Result: Back to the first problem, it’s counting all the myNodes, however all the data is present.

Test 4:
I kept the count below the myNode and added in the filter again.

myNode @filter(NOT eq(name, "Bob"))
count(myNode @filter(NOT eq(name, "Bob")))

Result: The query is returning the proper data and is correctly counting with the filter.

Looking at the count, filter, and recurse documentation, I can’t find anything that would explain this behavior.

I’m still really new to querying DGraph querying…

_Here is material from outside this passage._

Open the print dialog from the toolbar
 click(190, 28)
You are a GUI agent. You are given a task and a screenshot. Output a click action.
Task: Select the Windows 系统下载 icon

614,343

Why does the order/placement of the count in the query (above vs. below the node you want to count) make a difference in what is returned? Is it expected to always need the filter too, even though the myNode was filtered in the query already?

(Or if this seems like I’ve got something else really messed up, I’d appreciate that feedback too!)

Thanks,
Ryan

amanmangal · February 11, 2023, 2:40am

I think you should consider doing the filter at the root of the query instead. I do not think the order matters here, you need to specify filter twice as you have in the final version of the query. If you share the full query, maybe it is possible to simplify it.

Hope that helps.

MichelDiz · February 11, 2023, 3:40am

This is expected. This is an edge count. So line 1 and 2 are independent.

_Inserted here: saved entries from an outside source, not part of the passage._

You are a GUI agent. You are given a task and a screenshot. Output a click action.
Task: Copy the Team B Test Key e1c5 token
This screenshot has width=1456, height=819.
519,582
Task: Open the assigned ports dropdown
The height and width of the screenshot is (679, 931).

This is not the recommended way. We don’t have any reference to this usage in docs. So anything not documented is just bug or adventures.

The recomended would be.

{  
   var(func: eq(isRootNode, true)) {
      MN as myNode
   }
   myNodeTotal(func: uid(MN)) {
        count(uid)
  }
   myNodeNoBob(func: uid(MN)) @filter(NOT eq(name, "Bob")) {
        count(uid)
  }
}

This shouldn’t happen. Cuz they are independent. It could be correlated if you use variables.

rahst12 · February 11, 2023, 4:48am

Hi @amanmangal and @MichelDiz,

Thanks! Clearly the filter is needed to get the right counts here, so just focusing on the order - above vs. below the node.

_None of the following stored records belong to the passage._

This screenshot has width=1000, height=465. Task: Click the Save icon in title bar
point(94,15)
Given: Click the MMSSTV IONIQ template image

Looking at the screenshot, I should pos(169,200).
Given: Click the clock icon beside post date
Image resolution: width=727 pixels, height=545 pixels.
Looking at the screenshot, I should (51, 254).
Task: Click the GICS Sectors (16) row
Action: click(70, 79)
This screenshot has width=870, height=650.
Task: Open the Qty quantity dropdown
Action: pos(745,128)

I can’t share my query, but I can replicate it. I followed the first steps 1-6 in the DGraph Tour: Graphs | Intro | Dgraph Tour

Here’s the equivalent query I’m running:

{
  michael(func: eq(name, "Michael")) @recurse(depth:10){
    name
    age
    owns_pet
    friend~
    friend @filter(NOT eq(name, "Sarah")) 
  }
}

The full graph appears (except Sarah).

Equivalent to Test 2 above:
The count is above the friend node.

{
  michael(func: eq(name, "Michael")) @recurse(depth:10){
    name
    age
    owns_pet
    friend~
    count(friend @filter(NOT eq(name, "Sarah")))
    friend @filter(NOT eq(name, "Sarah")) 
  }
}

Adding the count with the filter causes a ton of the graph to not return

Equivalent to Test 4 above:
The count is below the friend node.

{
  michael(func: eq(name, "Michael")) @recurse(depth:10){
    name
    age
    owns_pet
    friend~
    friend @filter(NOT eq(name, "Sarah"))
    count(friend @filter(NOT eq(name, "Sarah")))
  }
}

The full graph comes back here.

I also tried putting the count inside the friend node:

{
  michael(func: eq(name, "Michael")) @recurse(depth:10){
    name
    age
    owns_pet
    friend~
    friend @filter(NOT eq(name, "Sarah")) {
      count(uid)
    }
  }
}

But I get this error “recurse queries require that all predicates are specified in one level”:

And I tried putting the filter at the function declaration:

{
  michael(func: eq(name, "Michael")) @recurse(depth:10) @filter(NOT eq(name, "Sarah")){
    name
    age
    owns_pet
    friend~
    friend 
    count(friend)
  }
}

But the filter didn’t take effect.

@MichelDiz I haven’t used variables before, I’m still playing around with converting what I’ve got here to something more like what you recommended.

Any thoughts on the before vs. after oddness or recommendations on a better way to do this?

Thanks,
Ryan

MichelDiz · February 11, 2023, 6:53pm

So, your problem is exclusive to Recurse query. Without it any order doesnt matter.

Understand that Recurse is a kind of automation. Where it will continue expanding according to the query body (list of predicates) given. So order can influence in this case. And results can be unforeseen for each case. As this is a recursive query, there is no way to predict exactly what will be returned(you have to explore each case). Just that it will keep expanding if there are linked edges.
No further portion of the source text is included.